Retwis - a little twitter clone written in PHP + Redis

329 views
Skip to first unread message

Salvatore Sanfilippo

unread,
Mar 10, 2009, 10:13:24 AM3/10/09
to redi...@googlegroups.com
Hello all,

I wanted to have an hello world application for Redis. Something so
simple that even the average PHP programmer may understand without
problems, but that was a real application of Redis in a plausible
environment. The result is a Twitter clone called Retwis, that you can
see at work here: http://retwis.antirez.com/home.php

I'll release the source code together with an article explaining the
design and the source code in a very simple way. My guess is that
key-value stores so fare failed a bit the marketing side of the game,
I could like to avoid this error with Redis :)

Any hint appreciated!
antirez

--
Salvatore 'antirez' Sanfilippo
http://antirez.com

Organizations which design systems are constrained to produce designs
which are copies of the communication structures of these
organizations.

Conway's Law

Carlos Pero

unread,
Mar 16, 2009, 9:55:45 AM3/16/09
to Redis DB
Hi Salvatore,

I've studied this example, and have a question about scalability for
you. (As an engineer by nature, I like to understand the obstacles in
best case and worst case scenarios...)

You talk about being about to write to the database say 50,000
transactions per second. I have no idea how Twitter actually does it,
but the biggest names on Twitter have around 250,000 followers. Of
course with your small dev hardware this would take 5 full seconds to
process. How would this scale for real in production? I read your
initial writing on master-slave replication, so presumably you can
point your GETs to the slaves, but the SETs still go to the one
master? Do you just get as big of a box as possible to be the master?

-Carlos

Salvatore Sanfilippo

unread,
Mar 16, 2009, 10:08:22 AM3/16/09
to redi...@googlegroups.com
On Mon, Mar 16, 2009 at 2:55 PM, Carlos Pero <carlo...@gmail.com> wrote:
>
> Hi Salvatore,
>
> I've studied this example, and have a question about scalability for
> you.  (As an engineer by nature, I like to understand the obstacles in
> best case and worst case scenarios...)

Hello Carlos!
A good approach of course!

> You talk about being about to write to the database say 50,000
> transactions per second.  I have no idea how Twitter actually does it,
> but the biggest names on Twitter have around 250,000 followers. Of

Ok first I'll try to tell what The Right Thing is IMHO if you *are* twitter.
If you are Twitter you MUST probably hack your tools to make them specific
for your problems. That is, to code a special operation that is able to LPUSH
by pattern matching, exactly like SORT does. Something like this (we may
even support this if we discover it's a common pattern):

SORT uid:1000:followers BY nokey LPUSH uid:*:posts 99

Here you have to know how Redis's SORT works to understand this, but basically
99 is the ID of the message, and it will be pushed to all the keys obtained
substituting '*' to Set elements in uid:*:posts.
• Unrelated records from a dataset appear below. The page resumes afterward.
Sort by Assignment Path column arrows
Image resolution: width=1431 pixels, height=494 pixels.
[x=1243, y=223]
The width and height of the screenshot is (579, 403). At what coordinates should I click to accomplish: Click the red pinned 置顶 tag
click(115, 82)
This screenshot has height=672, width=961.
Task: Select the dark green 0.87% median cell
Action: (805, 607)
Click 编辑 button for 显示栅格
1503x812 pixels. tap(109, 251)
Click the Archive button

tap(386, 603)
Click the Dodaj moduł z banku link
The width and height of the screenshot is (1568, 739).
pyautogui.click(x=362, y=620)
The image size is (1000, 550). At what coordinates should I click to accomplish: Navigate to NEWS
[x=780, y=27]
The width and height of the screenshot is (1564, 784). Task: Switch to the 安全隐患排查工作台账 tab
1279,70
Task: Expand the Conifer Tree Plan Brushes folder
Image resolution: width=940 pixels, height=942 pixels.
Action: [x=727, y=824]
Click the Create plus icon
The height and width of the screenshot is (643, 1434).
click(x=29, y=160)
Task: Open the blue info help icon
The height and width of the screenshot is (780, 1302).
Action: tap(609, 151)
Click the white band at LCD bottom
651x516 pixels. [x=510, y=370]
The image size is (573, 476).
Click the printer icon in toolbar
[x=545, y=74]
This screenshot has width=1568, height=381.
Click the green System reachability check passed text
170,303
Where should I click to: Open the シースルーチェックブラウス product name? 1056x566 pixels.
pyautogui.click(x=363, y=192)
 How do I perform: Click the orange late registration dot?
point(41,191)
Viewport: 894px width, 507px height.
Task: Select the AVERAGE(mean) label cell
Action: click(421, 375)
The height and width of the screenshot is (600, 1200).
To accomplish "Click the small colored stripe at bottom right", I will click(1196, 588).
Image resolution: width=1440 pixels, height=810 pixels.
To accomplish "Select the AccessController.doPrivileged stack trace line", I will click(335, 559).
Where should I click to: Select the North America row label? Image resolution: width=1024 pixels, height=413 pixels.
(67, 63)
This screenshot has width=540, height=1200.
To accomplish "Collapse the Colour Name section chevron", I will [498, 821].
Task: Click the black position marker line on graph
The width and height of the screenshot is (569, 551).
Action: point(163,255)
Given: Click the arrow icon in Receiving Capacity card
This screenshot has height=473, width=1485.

This will of course be *much* faster than issuing queries. So for this special
problems to code a Redis special command is the best thing one could possibly
do.

Now let's assume we can't do it for some reason:

> course with your small dev hardware this would take 5 full seconds to
> process.  How would this scale for real in production?  I read your
> initial writing on master-slave replication, so presumably you can
> point your GETs to the slaves, but the SETs still go to the one
> master?  Do you just get as big of a box as possible to be the master?

In this specific example my solution could be to distribute among N
clients, that is, if an user has more than N followers when he posts a new
message I'll set a key somewhere to say "hey this is a big user, and it
posted this huge messsage, please, my N-clients cluster, proess this
message adding it in the queue of every user".

Note that you can scale this both in terms of Redis Server and "Pusher clients".
The PUSH will be distributed since followers will be distributed across N
servers. Clients will do the same, using one of the locking primitives like
RENAME or MOVE, every client will get in charge of a big-push-operation,
one it is done, the next one, and so on. You have multiple workers so this
will be distributed, and to add workers will decrease latency, specifically the
time needed to receive the message since the very-big-user posted.

I hope that even with all the limits of my english I was clear enough :)

Thanks for asking!
Salvatore

>
> -Carlos

Chris Lamb

unread,
Mar 16, 2009, 10:10:47 AM3/16/09
to redi...@googlegroups.com
Carlos Pero wrote:

> with your small dev hardware this would take 5 full seconds to
> process. How would this scale for real in production?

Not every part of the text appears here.